Published in final edited form as: Nat Genet. 2018 Dec 3;51(1):175–179. doi: 10.1038/s41588-018-0283-9

Figure 2: Mischaracterization of neoantigens before proximal variant correction.

Figure 2:

The effect of accounting for proximal variants in neoantigen selection is summarized in several ways (n = 380 biologically independent samples with at least one proximal variant). (a) Violin plot (distribution of all data in blue and whiskers indicating max/min values) showing the change in uncorrected neoantigen binding using the existing approach (MTuncorrected) versus PVC (MTcorrected), represented as log10 MT fold change (MTuncorrected / MTcorrected) across 8–11-mers for all variants in phase with the somatic variant of interest. (b) For 8–11-mer peptides, the False Negative Rate (FNR) (shown as orange bars) represents the number of instances when a truly strong-binding peptide was mistaken as a weak-binding peptide (MTuncorrected > 500 nM, and MT fold-change < 1.1 ).

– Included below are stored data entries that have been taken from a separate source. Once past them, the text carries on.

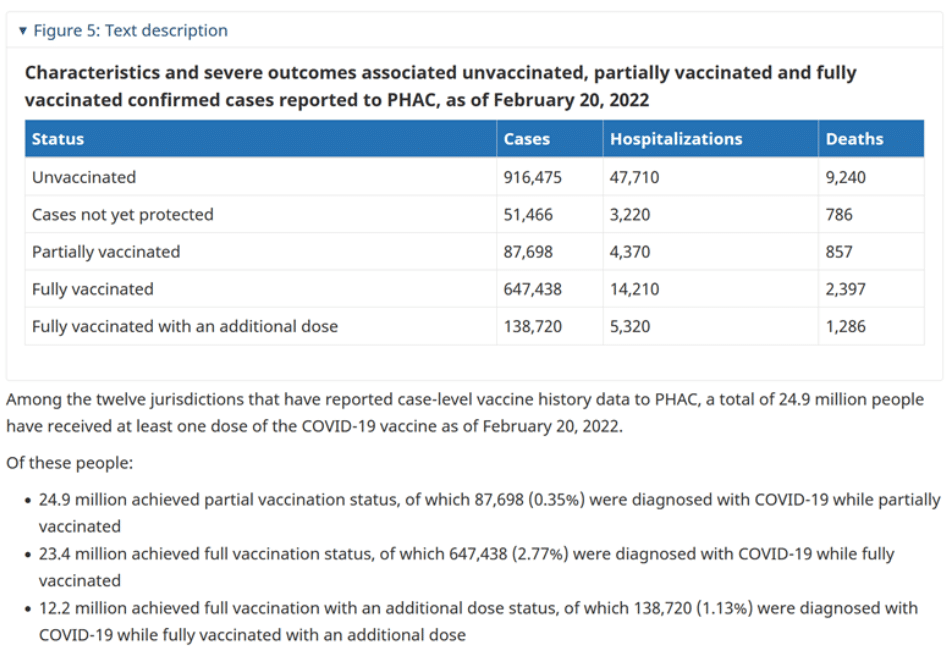Click the 1,286 deaths cell
Image resolution: width=946 pixels, height=659 pixels.
coord(846,326)
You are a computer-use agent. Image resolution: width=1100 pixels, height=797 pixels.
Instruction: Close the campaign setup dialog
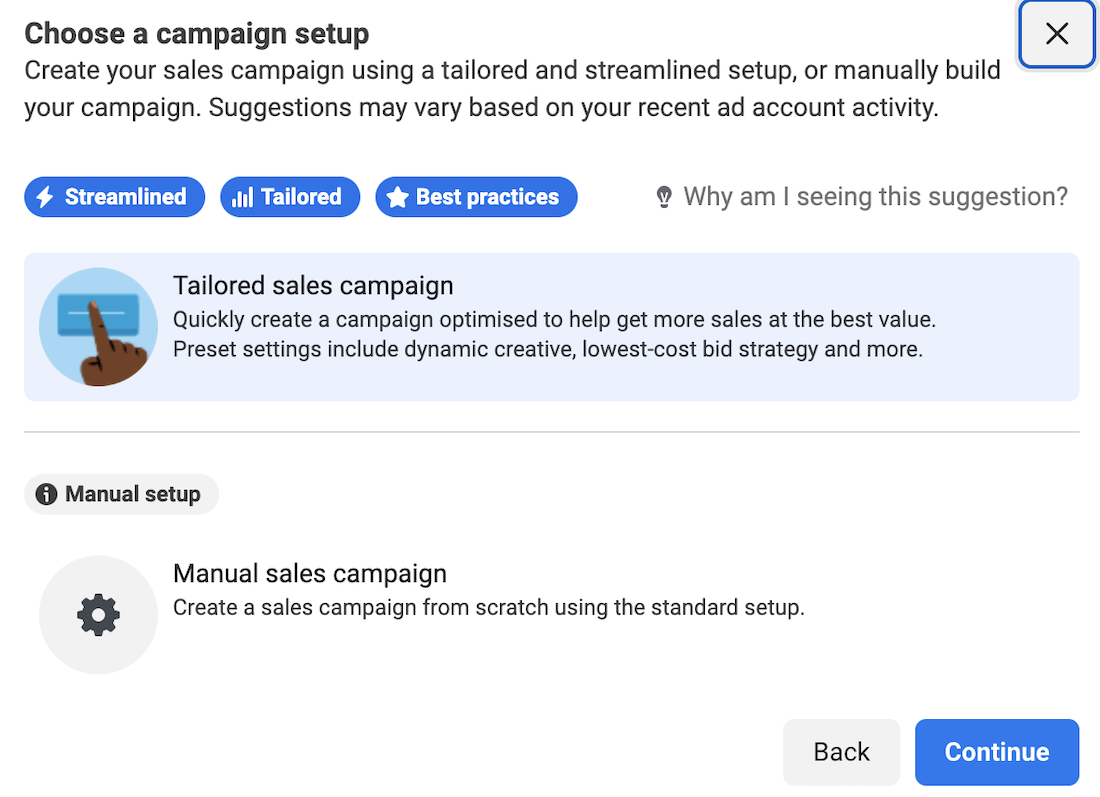coord(1056,34)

The False Discovery Rate (FDR) (shown in blue bars) represents the number of instances where a strong-binder before PVC (MTuncorrected < 500nM) is determined to have an incorrect peptide sequence as a result of a proximal variant. (c) Log10 scaled comparison of corrected versus uncorrected binding scores for 9-mer peptides considering patient-specific MHC Class I alleles. Dotted lines demarcate the binding affinity threshold of 500 nM. (d) Log10 scaled comparison of corrected versus uncorrected binding scores for 10-mer peptides considering patient-specific MHC Class I alleles.